═══ MATERIAL FOR THIS TASK ═══

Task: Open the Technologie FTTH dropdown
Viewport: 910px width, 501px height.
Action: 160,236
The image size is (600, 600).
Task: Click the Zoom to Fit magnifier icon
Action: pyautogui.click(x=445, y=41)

═══

**WHAT YOU HAVE TO DO**
A verbatim restatement of all the entries above is required.

**REPLY TO THE EXERCISE**
Task: Open the Technologie FTTH dropdown
Viewport: 910px width, 501px height.
Action: 160,236
The image size is (600, 600).
Task: Click the Zoom to Fit magnifier icon
Action: pyautogui.click(x=445, y=41)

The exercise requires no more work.